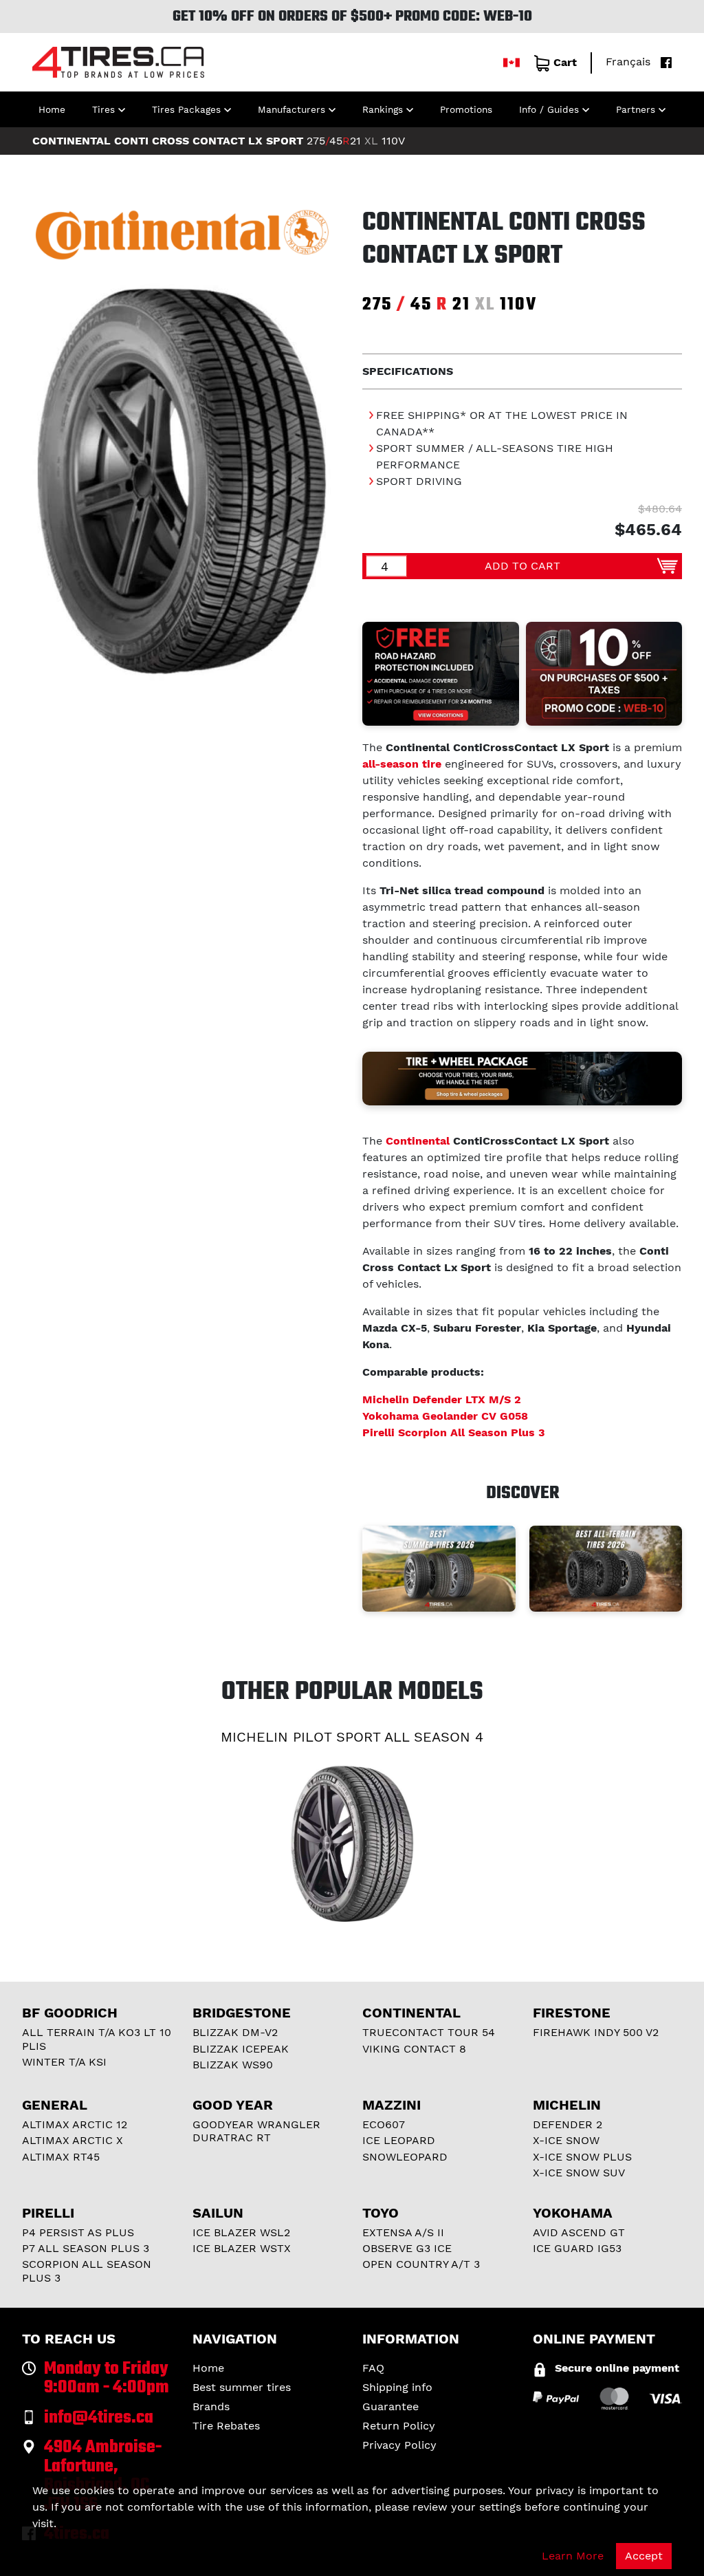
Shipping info (397, 2387)
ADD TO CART (522, 565)
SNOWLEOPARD (405, 2156)
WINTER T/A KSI (64, 2061)
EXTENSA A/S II (403, 2232)
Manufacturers (291, 109)
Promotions (466, 109)
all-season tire (401, 763)
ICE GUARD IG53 (577, 2248)
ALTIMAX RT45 (61, 2156)
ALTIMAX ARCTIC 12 (74, 2124)
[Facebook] (663, 61)
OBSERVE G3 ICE (407, 2248)
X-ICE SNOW (566, 2140)
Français (628, 61)
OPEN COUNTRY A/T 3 (421, 2264)
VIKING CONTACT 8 (414, 2048)
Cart (565, 62)
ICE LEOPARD (398, 2140)
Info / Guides (549, 109)
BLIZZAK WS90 (232, 2064)
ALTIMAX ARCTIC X (72, 2140)
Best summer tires (241, 2387)
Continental (418, 1140)
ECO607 (383, 2124)
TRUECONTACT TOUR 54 (428, 2032)
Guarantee (390, 2406)
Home (51, 109)
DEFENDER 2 (567, 2124)
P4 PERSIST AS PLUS (78, 2232)
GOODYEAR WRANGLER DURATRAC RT (256, 2131)
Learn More (573, 2555)
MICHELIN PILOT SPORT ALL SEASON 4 (352, 1737)
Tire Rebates (226, 2425)
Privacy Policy (399, 2444)
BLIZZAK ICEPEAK (240, 2048)
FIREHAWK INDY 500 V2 (596, 2032)
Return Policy (398, 2425)
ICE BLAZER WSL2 (241, 2232)
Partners (635, 109)
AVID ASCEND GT (579, 2232)
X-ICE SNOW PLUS (582, 2156)
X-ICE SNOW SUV (579, 2172)
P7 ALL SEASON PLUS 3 (85, 2248)
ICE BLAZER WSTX (241, 2248)
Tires (103, 109)
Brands (211, 2406)
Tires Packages (186, 109)
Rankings (382, 109)
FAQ (373, 2367)
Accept (644, 2555)
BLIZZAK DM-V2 (235, 2032)
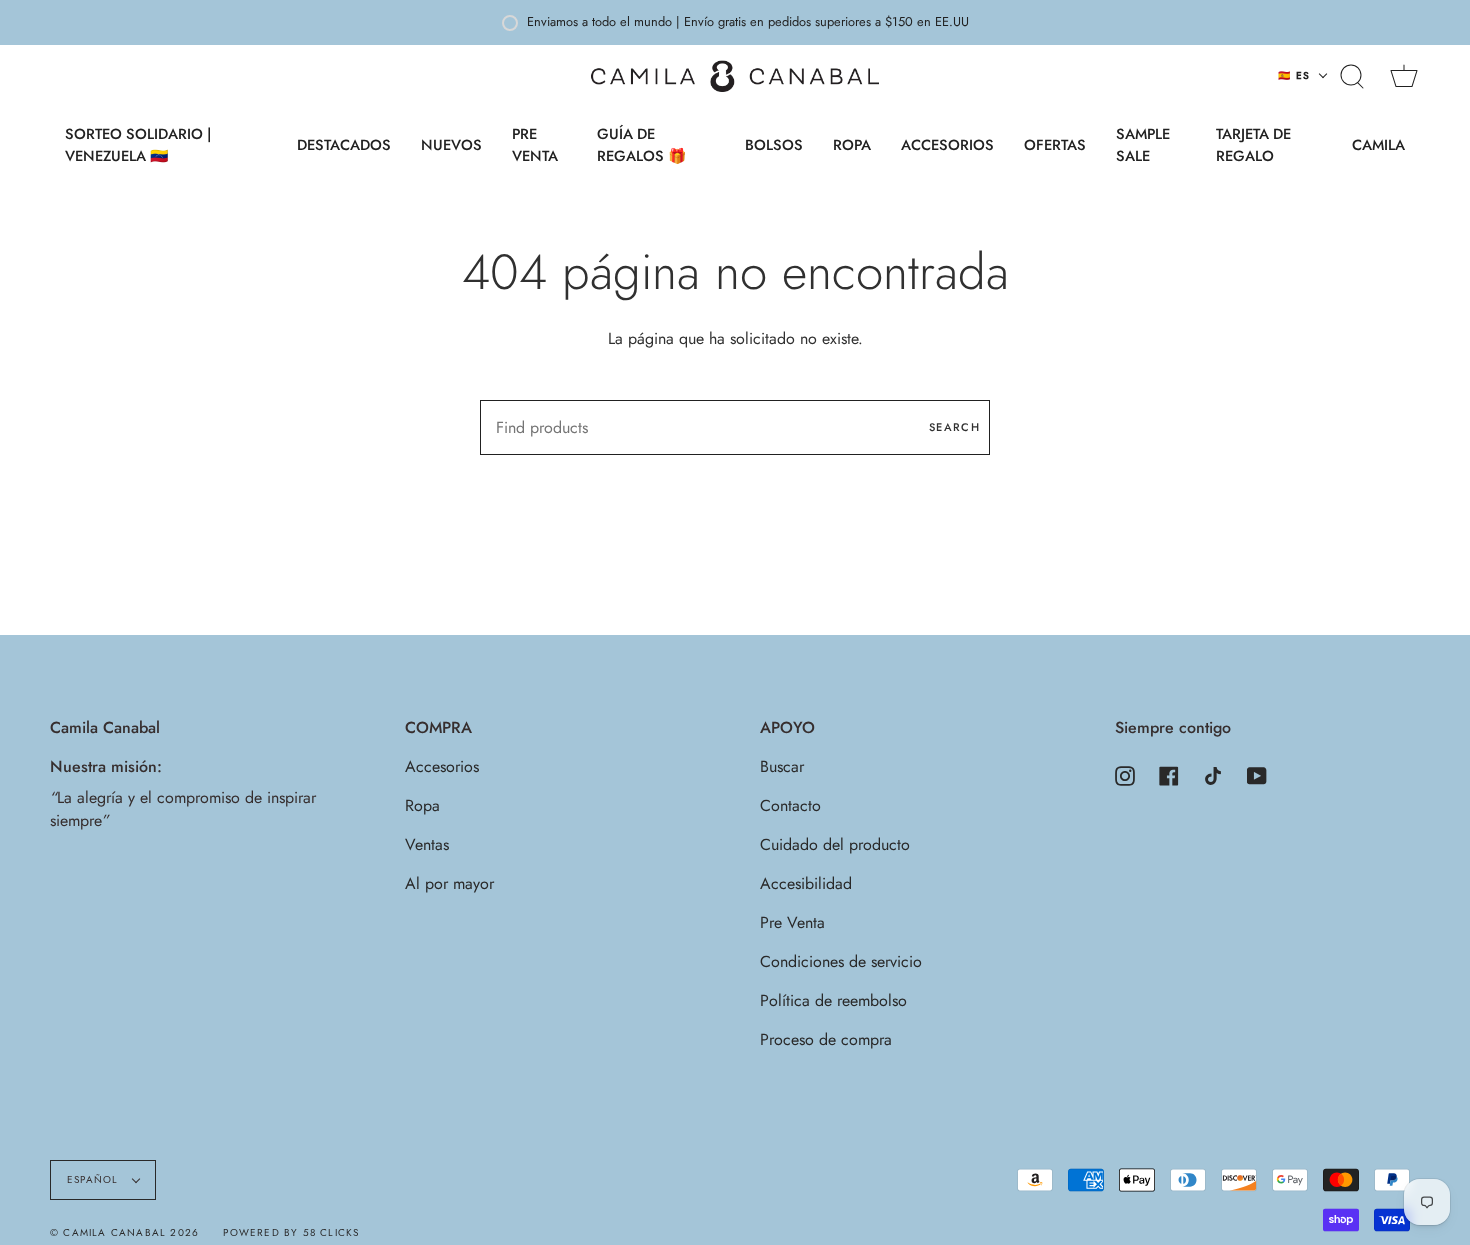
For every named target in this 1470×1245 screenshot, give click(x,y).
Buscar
────────
Exercise details: Images are not wanted in the copy. Please print the material above exactly.

Result of the exercise:
Shipping info (397, 2387)
ADD TO CART (522, 565)
SNOWLEOPARD (405, 2156)
WINTER T/A KSI (64, 2061)
EXTENSA A/S II (403, 2232)
Manufacturers (291, 109)
Promotions (466, 109)
all-season tire (401, 763)
ICE GUARD IG53 (577, 2248)
ALTIMAX RT45 (61, 2156)
ALTIMAX ARCTIC 12 (74, 2124)
[Facebook] (663, 61)
OBSERVE G3 ICE (407, 2248)
X-ICE SNOW (566, 2140)
Français (628, 61)
OPEN COUNTRY A/T 3 (421, 2264)
VIKING CONTACT 8 (414, 2048)
Cart (565, 62)
ICE LEOPARD (398, 2140)
Info / Guides (549, 109)
BLIZZAK WS90 (232, 2064)
ALTIMAX ARCTIC X (72, 2140)
Best summer tires (241, 2387)
Continental (418, 1140)
ECO607 (383, 2124)
TRUECONTACT TOUR 54 (428, 2032)
Guarantee (390, 2406)
Home (51, 109)
DEFENDER 2 (567, 2124)
P4 PERSIST AS PLUS (78, 2232)
GOODYEAR WRANGLER DURATRAC RT (256, 2131)
Learn More (573, 2555)
MICHELIN PILOT SPORT ALL SEASON 4 (352, 1737)
Tire Rebates (226, 2425)
Privacy Policy (399, 2444)
BLIZZAK ICEPEAK (240, 2048)
FIREHAWK INDY 500 V2 (596, 2032)
Return Policy (398, 2425)
ICE BLAZER WSL2 (241, 2232)
Partners (635, 109)
AVID ASCEND GT (579, 2232)
X-ICE SNOW PLUS (582, 2156)
X-ICE SNOW SUV (579, 2172)
P7 ALL SEASON PLUS 3 (85, 2248)
ICE BLAZER WSTX (241, 2248)
Tires (103, 109)
Brands (211, 2406)
Tires Packages (186, 109)
Rankings (382, 109)
FAQ (373, 2367)
Accept (644, 2555)
BLIZZAK DM-V2 (235, 2032)
For every named target in this 1470×1245 screenshot, give click(x,y).
Buscar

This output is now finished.